Le compte à rebours est lancé ! Dans moins de deux ans, Rennes, Nantes et Bordeaux seront plus près de Paris par le TGV. Pour la cité des ducs, le gain ne se limite qu'à quelques minutes. Rien à voir avec Rennes qui sera à 1h30 de la capitale. Une opportunité à ne pas manquer pour le président de l'agglomération bretonne, Emmanuel Couet : « Se rapprocher de Paris par le fer est un atout décisif, pour hisser Rennes dans la division supérieure ». À Nantes, ce n'est pourtant pas vers la capitale bretonne que les regards se tournent. Mais vers le Sud, vers Bordeaux qui sera bientôt à un peu plus de deux heures de Paris.
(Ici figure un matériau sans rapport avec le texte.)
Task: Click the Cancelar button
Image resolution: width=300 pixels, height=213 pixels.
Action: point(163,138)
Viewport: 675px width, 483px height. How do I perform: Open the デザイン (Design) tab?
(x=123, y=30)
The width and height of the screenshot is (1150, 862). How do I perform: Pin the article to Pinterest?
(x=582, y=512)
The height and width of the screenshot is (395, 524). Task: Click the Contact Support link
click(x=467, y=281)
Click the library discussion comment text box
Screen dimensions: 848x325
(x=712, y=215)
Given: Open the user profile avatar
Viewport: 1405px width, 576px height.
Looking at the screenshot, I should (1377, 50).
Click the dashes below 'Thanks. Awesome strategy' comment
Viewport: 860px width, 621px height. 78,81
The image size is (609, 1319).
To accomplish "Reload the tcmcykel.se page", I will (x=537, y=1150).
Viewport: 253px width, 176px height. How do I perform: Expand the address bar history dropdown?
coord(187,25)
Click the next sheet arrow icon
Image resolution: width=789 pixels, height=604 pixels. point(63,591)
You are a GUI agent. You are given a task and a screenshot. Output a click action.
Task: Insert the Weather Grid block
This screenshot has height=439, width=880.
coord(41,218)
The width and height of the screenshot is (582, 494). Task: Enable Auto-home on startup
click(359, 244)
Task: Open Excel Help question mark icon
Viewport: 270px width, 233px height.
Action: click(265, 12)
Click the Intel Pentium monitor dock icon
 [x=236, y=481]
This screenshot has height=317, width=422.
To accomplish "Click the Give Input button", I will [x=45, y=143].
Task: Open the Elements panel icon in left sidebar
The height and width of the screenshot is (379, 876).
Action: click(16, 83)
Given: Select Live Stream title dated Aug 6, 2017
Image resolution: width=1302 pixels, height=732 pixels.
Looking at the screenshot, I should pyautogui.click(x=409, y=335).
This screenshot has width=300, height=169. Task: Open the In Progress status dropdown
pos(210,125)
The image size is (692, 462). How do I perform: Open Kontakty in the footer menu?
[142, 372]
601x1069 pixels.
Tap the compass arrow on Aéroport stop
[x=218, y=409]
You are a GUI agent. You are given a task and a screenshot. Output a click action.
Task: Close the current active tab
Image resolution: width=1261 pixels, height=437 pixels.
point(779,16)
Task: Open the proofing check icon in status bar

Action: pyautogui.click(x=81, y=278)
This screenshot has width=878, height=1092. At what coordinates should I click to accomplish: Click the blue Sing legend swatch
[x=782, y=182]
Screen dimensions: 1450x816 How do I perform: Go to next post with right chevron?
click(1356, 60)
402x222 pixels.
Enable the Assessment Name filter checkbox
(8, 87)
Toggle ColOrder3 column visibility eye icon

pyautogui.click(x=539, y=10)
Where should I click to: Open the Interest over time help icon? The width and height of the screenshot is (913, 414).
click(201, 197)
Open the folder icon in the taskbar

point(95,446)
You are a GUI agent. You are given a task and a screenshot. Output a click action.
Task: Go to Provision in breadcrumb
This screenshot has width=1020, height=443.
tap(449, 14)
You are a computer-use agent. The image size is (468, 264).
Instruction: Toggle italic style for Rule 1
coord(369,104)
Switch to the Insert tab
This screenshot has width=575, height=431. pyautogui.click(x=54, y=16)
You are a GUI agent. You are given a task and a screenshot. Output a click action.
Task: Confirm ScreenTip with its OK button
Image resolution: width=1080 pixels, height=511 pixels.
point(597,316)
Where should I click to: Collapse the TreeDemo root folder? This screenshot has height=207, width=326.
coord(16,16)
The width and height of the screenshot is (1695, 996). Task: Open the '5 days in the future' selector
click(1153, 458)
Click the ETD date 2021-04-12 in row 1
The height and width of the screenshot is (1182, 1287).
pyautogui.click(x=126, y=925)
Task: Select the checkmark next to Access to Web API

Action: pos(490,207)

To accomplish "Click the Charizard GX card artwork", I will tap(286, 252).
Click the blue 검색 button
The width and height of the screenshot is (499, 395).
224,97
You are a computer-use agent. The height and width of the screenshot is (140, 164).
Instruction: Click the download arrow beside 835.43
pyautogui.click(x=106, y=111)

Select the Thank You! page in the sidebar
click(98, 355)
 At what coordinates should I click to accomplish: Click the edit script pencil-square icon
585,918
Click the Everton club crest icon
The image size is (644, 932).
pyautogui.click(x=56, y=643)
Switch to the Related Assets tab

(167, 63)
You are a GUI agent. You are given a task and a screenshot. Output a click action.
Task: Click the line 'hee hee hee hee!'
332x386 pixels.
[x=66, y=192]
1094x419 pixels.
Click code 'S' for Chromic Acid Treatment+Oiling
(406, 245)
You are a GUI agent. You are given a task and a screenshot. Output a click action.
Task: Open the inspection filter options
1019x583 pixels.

Dans la cité des ducs, certains ne cachent pas leurs inquiétudes. Pour le Nantais Hubert de Boisredon, P-dg d'Armor (2.000 salariés), « il est vital que Nantes ne se laisse pas distancer ». Et l'industriel de plaider pour davantage de liaisons aériennes. Un professionnel de l'immobilier nantais tire carrément la sonnette d'alarme. « Rennes et ses 30 minutes de train d'écart avec Nantes, ça ne fera pas la différence. Par contre, trois ou quatre degrés d'écart avec Bordeaux, là, on est mal, on est très mal ! ».




L'enjeu : Les Parisiens

Le principal enjeu de cette bataille ferroviaire ? C'est le marché de la délocalisation d'entreprises parisiennes. Nantes possède une bonne longueur d'avance sur Rennes et Bordeaux à ce jeu, qui contribue au dynamisme économique de la ville. Depuis 2010, 25 % des entreprises que Nantes Saint-Nazaire Développement, l'agence économique de la métropole, a accompagnées dans leur implantation dans la cité des ducs sont originaires de Paris. On parle de 102 entreprises, qui ont créé 1.419 emplois sur le territoire. Et souvent, dans les raisons qui expliquent leur implantation à Nantes, les Parisiens citent la proximité, via le TGV, avec Paris.




Concurrence bordelaise

Si Rennes et Bordeaux se rapprochent de la capitale, attention aux mirages ! Le Mans en a, par exemple, fait les frais. « La LGV est nécessaire mais n'a jamais été suffisante pour qu'une ville se développe, s'il n'y a pas une politique économique de développement », temporise Jean-Marc Trihan, P-dg du promoteur rennais Lamotte, présent aussi à Nantes et à Bordeaux depuis peu. Reste que Bordeaux n'a pas dans son jeu que les cartes TGV et météo. « Il y a une vraie concurrence à venir, selon un autre professionnel de l'immobilier nantais. Les Bordelais ont bien avancé sur leurs quartiers d'affaires de la gare. Et ils développent une communication extrêmement agressive. » D'après les confidences d'un collaborateur de Nantes Saint-Nazaire Développement, la chasse aux entreprises parisiennes promet d'âpres batailles : « En 2017, avec tous leurs projets, la force de frappe des Bordelais va être terrible. Aujourd'hui, on ne les voit pas... La concurrence, c'est Lyon, Lille, Toulouse et le Sud de la France. » André Delpont, expert conseil chez Bordeaux Euratlantique, confirme que les cartes vont être rebattues : « Toulouse est notre concurrent actuel, Rennes et Nantes seront nos concurrents de demain. Ces deux villes ont mangé leur pain blanc et elles s'aperçoivent qu'elles vont devoir le partager. Je comprends leur inquiétude, car au-delà de l'effet LGV, "l'effet Atlantique" est très important. Les entreprises sont sensibles aux aspirations de leurs cadres, et ceux-ci sont attirés par la nature et le sport, domaines où Rennes et Nantes ont très bien joué leurs cartes. Or, Bordeaux commence également à avoir cette carte. Nous devenons une ville à la mode et nous devons nous dépêcher d'en profiter ».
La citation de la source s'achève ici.